> _Tarefas a realizar_
1. Transcreva, na ordem em que aparecem, todas as frases do texto “Pertencer” que contêm a palavra “berço”.
2. Diga se cada afirmação concorda com o texto “Pertencer” e cite as palavras que o comprovam. (a) A narradora tem medo de revelar o quanto precisa. (b) A narradora explica no texto os motivos pelos quais sentia não pertencer a nada. (c) A narradora sente inveja e desejo ao ver uma freira.

Pertencer
Um amigo meu, médico, assegurou-me que desde o berço a criança sente o
ambiente, a criança quer: nela o ser humano, no berço mesmo, já começou. Tenho
certeza de que no berço a minha primeira vontade foi a de pertencer. Por motivos
que aqui não importam, eu de algum modo devia estar sentindo que não pertencia a
nada e a ninguém. Nasci de graça.
Se no berço experimentei esta fome humana,
ela continua a me acompanhar pela vida afora, como se fosse um destino. A ponto
de meu coração se contrair de inveja e desejo quando vejo uma freira: ela
pertence a Deus. Exatamente porque é tão forte em mim a fome de me dar a algo ou
a alguém, é que me tornei bastante arisca: tenho medo de revelar de quanto
preciso e de como sou pobre. Sou, sim. Muito pobre. Só tenho um corpo e uma
alma.E preciso de mais do que isso.

> _Os dados_
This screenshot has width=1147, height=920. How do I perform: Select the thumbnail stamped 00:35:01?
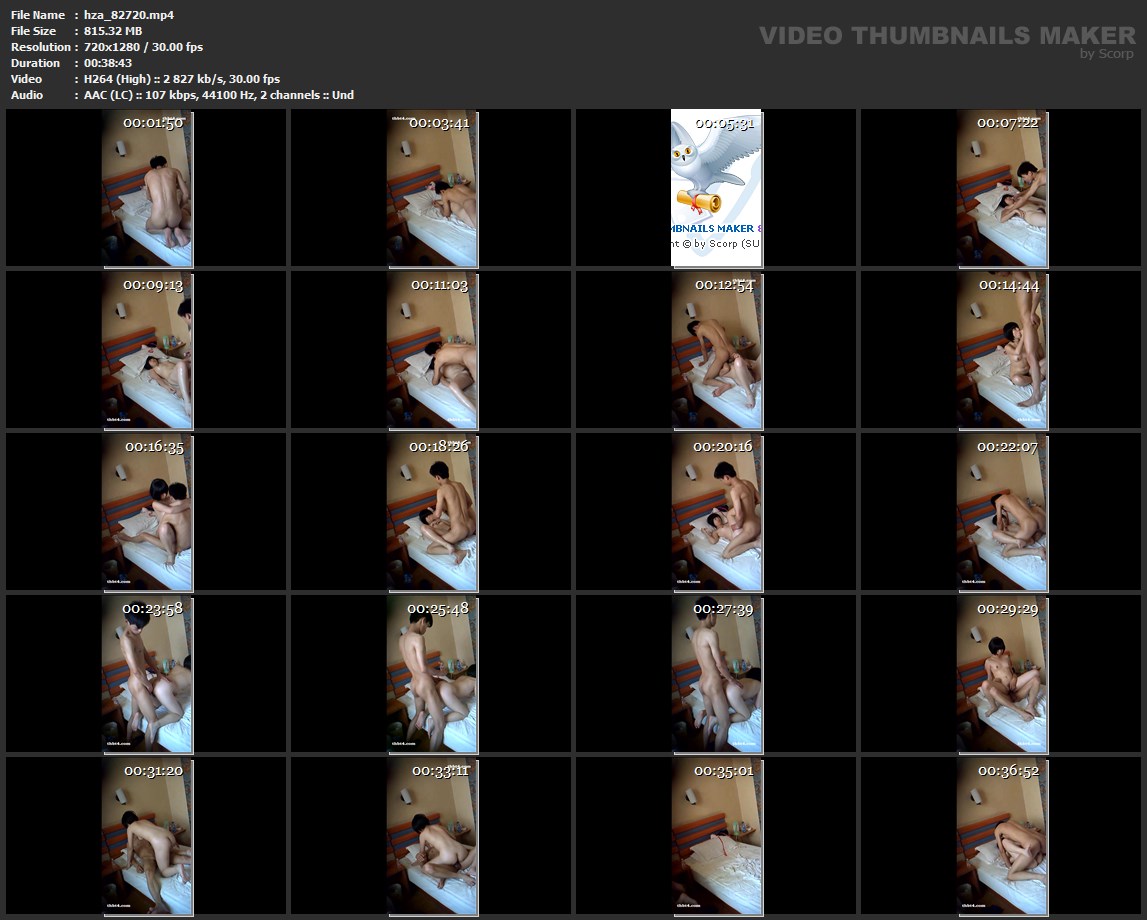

> _Respostas do exercício_
1.
1. “Um amigo meu, médico, assegurou-me que desde o berço a criança sente o ambiente, a criança quer: nela o ser humano, no berço mesmo, já começou.”
2. “Tenho certeza de que no berço a minha primeira vontade foi a de pertencer.”
3. “Se no berço experimentei esta fome humana, ela continua a me acompanhar pela vida afora, como se fosse um destino.”

2.
(a) Sim: “tenho medo de revelar de quanto preciso e de como sou pobre”.
(b) Não: “Por motivos que aqui não importam”.
(c) Sim: “meu coração se contrair de inveja e desejo quando vejo uma freira”.